- Outfielder
- Born: July 10, 1979 (age 46) Wilmington, North Carolina, U.S.
- Batted: LeftThrew: Right

MLB debut
- May 27, 2005, for the Washington Nationals

Last MLB appearance
- May 30, 2005, for the Washington Nationals

MLB statistics
- Batting average: .000
- Home runs: 0
- Runs batted in: 0
- Stats at Baseball Reference

Teams
- Washington Nationals (2005);

= Tyrell Godwin =

American baseball player (born 1979)

Carlton Tyrell Godwin (born July 10, 1979) is an American former professional baseball outfielder.
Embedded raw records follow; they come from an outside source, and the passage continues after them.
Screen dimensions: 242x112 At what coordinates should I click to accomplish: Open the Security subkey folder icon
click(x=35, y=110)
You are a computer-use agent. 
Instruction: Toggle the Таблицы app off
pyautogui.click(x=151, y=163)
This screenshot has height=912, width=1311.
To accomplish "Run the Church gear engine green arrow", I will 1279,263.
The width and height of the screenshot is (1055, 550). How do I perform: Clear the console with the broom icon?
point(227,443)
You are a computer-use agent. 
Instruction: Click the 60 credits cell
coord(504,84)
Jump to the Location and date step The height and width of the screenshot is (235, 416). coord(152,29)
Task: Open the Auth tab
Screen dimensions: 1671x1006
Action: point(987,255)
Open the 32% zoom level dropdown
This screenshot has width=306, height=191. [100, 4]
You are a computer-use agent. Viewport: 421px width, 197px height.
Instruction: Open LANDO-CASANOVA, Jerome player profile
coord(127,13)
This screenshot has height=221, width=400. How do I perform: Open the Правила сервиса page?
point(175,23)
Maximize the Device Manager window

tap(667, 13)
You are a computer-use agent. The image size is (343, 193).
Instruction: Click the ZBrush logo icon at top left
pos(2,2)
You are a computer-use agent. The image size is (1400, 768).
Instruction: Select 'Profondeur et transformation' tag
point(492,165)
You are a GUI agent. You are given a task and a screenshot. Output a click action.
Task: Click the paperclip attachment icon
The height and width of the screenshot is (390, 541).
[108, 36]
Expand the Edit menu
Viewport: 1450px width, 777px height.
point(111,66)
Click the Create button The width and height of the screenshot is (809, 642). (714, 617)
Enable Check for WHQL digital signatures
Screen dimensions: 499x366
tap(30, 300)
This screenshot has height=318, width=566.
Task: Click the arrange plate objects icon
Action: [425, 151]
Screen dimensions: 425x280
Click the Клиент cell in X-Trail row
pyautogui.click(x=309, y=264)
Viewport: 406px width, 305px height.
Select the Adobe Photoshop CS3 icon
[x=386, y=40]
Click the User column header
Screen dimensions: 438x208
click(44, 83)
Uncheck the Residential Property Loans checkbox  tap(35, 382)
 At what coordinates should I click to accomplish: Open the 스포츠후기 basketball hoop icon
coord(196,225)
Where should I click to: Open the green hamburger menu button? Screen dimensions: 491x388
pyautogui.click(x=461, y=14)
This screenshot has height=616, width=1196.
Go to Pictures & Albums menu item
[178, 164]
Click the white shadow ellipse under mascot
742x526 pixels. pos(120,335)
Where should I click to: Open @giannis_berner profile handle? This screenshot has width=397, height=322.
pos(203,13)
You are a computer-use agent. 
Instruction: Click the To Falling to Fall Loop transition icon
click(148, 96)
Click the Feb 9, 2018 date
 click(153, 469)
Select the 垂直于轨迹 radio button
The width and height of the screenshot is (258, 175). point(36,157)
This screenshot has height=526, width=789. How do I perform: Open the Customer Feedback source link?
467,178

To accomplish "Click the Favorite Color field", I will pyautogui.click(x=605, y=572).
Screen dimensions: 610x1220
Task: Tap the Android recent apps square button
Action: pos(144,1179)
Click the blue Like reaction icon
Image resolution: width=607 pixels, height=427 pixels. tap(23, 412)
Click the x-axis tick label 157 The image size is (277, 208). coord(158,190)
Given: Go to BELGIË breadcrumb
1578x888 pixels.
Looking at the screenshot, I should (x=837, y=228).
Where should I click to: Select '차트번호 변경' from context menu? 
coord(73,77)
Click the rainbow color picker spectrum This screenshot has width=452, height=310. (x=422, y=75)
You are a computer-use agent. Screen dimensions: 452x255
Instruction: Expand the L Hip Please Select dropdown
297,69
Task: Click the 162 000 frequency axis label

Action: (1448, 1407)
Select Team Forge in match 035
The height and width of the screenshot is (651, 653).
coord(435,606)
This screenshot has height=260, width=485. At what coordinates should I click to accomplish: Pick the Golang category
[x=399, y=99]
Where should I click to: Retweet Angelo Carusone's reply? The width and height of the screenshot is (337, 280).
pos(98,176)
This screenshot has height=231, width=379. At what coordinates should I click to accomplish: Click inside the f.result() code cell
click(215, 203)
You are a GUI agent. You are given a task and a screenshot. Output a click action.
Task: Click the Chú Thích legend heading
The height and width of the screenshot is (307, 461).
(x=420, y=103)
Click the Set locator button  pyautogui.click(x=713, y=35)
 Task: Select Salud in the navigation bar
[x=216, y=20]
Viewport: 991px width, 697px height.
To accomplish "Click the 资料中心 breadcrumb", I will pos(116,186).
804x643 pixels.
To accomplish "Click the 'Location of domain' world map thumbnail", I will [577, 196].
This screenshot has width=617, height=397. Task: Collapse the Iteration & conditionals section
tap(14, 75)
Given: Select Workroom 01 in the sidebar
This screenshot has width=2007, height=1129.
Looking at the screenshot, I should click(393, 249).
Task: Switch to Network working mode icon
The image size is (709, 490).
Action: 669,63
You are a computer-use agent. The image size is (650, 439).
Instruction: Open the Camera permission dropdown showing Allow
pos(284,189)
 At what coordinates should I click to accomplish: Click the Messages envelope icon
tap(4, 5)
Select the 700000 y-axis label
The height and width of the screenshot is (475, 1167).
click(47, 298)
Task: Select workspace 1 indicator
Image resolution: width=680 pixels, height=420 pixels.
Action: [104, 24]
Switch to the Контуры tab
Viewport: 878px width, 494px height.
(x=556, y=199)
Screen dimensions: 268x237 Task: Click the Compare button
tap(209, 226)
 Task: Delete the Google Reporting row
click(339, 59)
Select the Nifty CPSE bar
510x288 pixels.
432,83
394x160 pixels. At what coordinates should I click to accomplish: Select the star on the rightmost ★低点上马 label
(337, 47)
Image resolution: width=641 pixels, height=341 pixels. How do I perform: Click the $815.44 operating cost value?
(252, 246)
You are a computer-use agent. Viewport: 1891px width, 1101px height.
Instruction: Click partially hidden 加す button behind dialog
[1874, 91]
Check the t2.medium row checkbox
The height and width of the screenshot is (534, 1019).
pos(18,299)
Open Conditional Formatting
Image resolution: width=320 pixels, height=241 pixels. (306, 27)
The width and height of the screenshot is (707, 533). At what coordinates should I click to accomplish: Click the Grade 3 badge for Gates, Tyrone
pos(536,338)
He played in Major League Baseball (MLB) for the Washington Nationals.

==College career==
Godwin played both football and baseball at East Bladen High School, and collegiately while attending the University of North Carolina at Chapel Hill on the Morehead Scholarship.

===Football===
Godwin played primarily on special teams during the 1997 and 1998 seasons, leading the Atlantic Coast Conference with a 27.8 kickoff return average in 1998 and setting a school record with a 100-yard kickoff return for a touchdown against Stanford on September 19, 1998. Godwin did not play football for the Tar Heels after the 1998 season, deciding instead to concentrate on baseball.

===Baseball===
Godwin played 3 years of baseball for the Tar Heels, batting .337 in 1998, .371 in 1999 and .363 in 2000. Godwin was a third team All-American in 2000.

==Professional career==
Godwin was drafted by the New York Yankees (in 1997) and the Texas Rangers (in 2000) but did not sign with either team. He eventually signed with the Toronto Blue Jays after being drafted in the 3rd round (91st overall) of the 2001 amateur draft. He played in the Blue Jays' minor league system for four years before the Washington Nationals selected him in the rule 5 draft.

Godwin played in three games for the Nationals during the 2005 season, wearing #1. He continued to play in the minor leagues until 2007.